En física se ha visto desde la formulación precaria de Lucrecio pasando por Newton, Lavoisier y Einstein que nada se pierde y todo se transforma. La cuantía de la masa de materia, incluyendo la energía es la misma en el universo pero lo relevante para el aumento de la riqueza no es el incremento de lo material sino su valor. Puede ser que artefactos tales como un teléfono antiguo contengan más materia que un celular moderno pero el servicio de este último y su precio son sustancialmente distintos.
La creación de riqueza es creación de valor en el contexto de un proceso dinámico. En la medida en que el empresario ofrece en el mercado bienes y servicios que la gente prefiere, incrementará su patrimonio y en la medida en que no acierte lo disminuirá. Dejando de lado la lotería, solo hay dos maneras de enriquecerse: sirviendo a los demás o robando a los demás. El primer método es el de la sociedad abierta y los mercados libres, el segundo es el de los regímenes socialistas e intervencionistas en los que el favor oficial establece los patrimonios de los allegados y amigos y condena al resto a la miseria.
Los menos eficientes deben su prosperidad a las tasas de capitalización que generan los más productivos, eventualmente como una consecuencia no buscada pero inexorable pues esa es la razón y la causa de la suba de salarios. Solo por eso es que los ingresos de Alemania son más elevados que los de Uganda, no es porque los alemanes sean más generosos y los ugandeses más avaros, es por la diferente inversión per capita.
No es reclamando que se lesione el derecho de quienes crearon riqueza lícitamente la forma de prosperar, sino contribuyendo a crear el propio patrimonio sirviendo a otros. Hoy resulta en verdad triste el espectáculo que ofrecen debates de candidatos a cargos electivos que reinciden en errores gruesos de tiempo inmemorial que han empobrecido a los pueblos.

_ _ _

= LO QUE SE ESPERA =
Reproduzca literalmente el fragmento del texto sobre la creación de riqueza comprendido entre «Los menos eficientes» y «a los pueblos.», ambos incluidos.

= DATOS DE ENTRADA =
_ _ _

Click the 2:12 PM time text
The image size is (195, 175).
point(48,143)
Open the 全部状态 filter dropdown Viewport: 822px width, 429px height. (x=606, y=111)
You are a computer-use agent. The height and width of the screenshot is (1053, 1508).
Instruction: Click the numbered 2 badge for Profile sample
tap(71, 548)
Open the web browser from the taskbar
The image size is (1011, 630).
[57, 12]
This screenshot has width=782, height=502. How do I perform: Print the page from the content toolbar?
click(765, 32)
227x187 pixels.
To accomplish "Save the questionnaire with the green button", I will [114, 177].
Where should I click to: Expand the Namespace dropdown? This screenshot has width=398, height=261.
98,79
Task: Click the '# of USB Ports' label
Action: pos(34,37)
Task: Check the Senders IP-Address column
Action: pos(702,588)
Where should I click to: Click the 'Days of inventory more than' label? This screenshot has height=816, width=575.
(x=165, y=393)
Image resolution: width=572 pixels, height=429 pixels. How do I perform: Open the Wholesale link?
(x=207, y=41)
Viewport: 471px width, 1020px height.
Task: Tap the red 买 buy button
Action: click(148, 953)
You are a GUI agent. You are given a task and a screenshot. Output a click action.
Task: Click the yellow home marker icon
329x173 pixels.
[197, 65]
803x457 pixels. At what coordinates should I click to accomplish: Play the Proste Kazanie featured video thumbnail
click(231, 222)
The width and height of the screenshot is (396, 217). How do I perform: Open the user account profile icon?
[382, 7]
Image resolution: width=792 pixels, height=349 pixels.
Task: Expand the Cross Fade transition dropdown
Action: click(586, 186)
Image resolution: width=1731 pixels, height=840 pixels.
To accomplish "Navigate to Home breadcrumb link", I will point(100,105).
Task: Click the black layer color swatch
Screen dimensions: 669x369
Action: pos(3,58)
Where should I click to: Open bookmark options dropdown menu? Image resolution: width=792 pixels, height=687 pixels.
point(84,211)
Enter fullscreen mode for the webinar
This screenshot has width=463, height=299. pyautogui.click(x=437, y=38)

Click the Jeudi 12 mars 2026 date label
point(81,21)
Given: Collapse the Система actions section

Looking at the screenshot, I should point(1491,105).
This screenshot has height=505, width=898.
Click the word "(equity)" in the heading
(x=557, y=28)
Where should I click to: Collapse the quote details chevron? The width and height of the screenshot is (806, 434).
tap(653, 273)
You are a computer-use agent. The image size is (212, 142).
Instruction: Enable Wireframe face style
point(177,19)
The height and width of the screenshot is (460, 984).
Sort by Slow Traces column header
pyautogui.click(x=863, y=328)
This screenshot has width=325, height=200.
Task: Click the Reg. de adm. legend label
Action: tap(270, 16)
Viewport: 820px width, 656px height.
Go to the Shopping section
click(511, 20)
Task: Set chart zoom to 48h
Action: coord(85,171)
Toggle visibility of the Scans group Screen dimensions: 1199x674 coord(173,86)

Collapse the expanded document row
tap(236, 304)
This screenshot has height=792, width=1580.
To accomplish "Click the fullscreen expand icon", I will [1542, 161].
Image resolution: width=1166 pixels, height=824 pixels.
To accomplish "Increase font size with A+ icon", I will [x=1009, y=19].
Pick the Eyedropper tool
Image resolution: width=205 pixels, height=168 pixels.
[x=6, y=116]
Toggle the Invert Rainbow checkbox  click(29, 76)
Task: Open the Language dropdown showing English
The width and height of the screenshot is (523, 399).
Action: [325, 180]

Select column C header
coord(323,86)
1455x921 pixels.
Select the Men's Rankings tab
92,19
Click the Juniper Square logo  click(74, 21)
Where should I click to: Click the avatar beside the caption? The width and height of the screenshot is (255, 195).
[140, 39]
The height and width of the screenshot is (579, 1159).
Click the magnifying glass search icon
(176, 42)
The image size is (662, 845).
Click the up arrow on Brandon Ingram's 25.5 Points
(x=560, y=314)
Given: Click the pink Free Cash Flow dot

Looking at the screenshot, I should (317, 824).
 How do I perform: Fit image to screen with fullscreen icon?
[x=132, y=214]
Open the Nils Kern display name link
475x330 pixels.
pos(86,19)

_ _ _

= RESULTADO =
Los menos eficientes deben su prosperidad a las tasas de capitalización que generan los más productivos, eventualmente como una consecuencia no buscada pero inexorable pues esa es la razón y la causa de la suba de salarios. Solo por eso es que los ingresos de Alemania son más elevados que los de Uganda, no es porque los alemanes sean más generosos y los ugandeses más avaros, es por la diferente inversión per capita.
No es reclamando que se lesione el derecho de quienes crearon riqueza lícitamente la forma de prosperar, sino contribuyendo a crear el propio patrimonio sirviendo a otros. Hoy resulta en verdad triste el espectáculo que ofrecen debates de candidatos a cargos electivos que reinciden en errores gruesos de tiempo inmemorial que han empobrecido a los pueblos.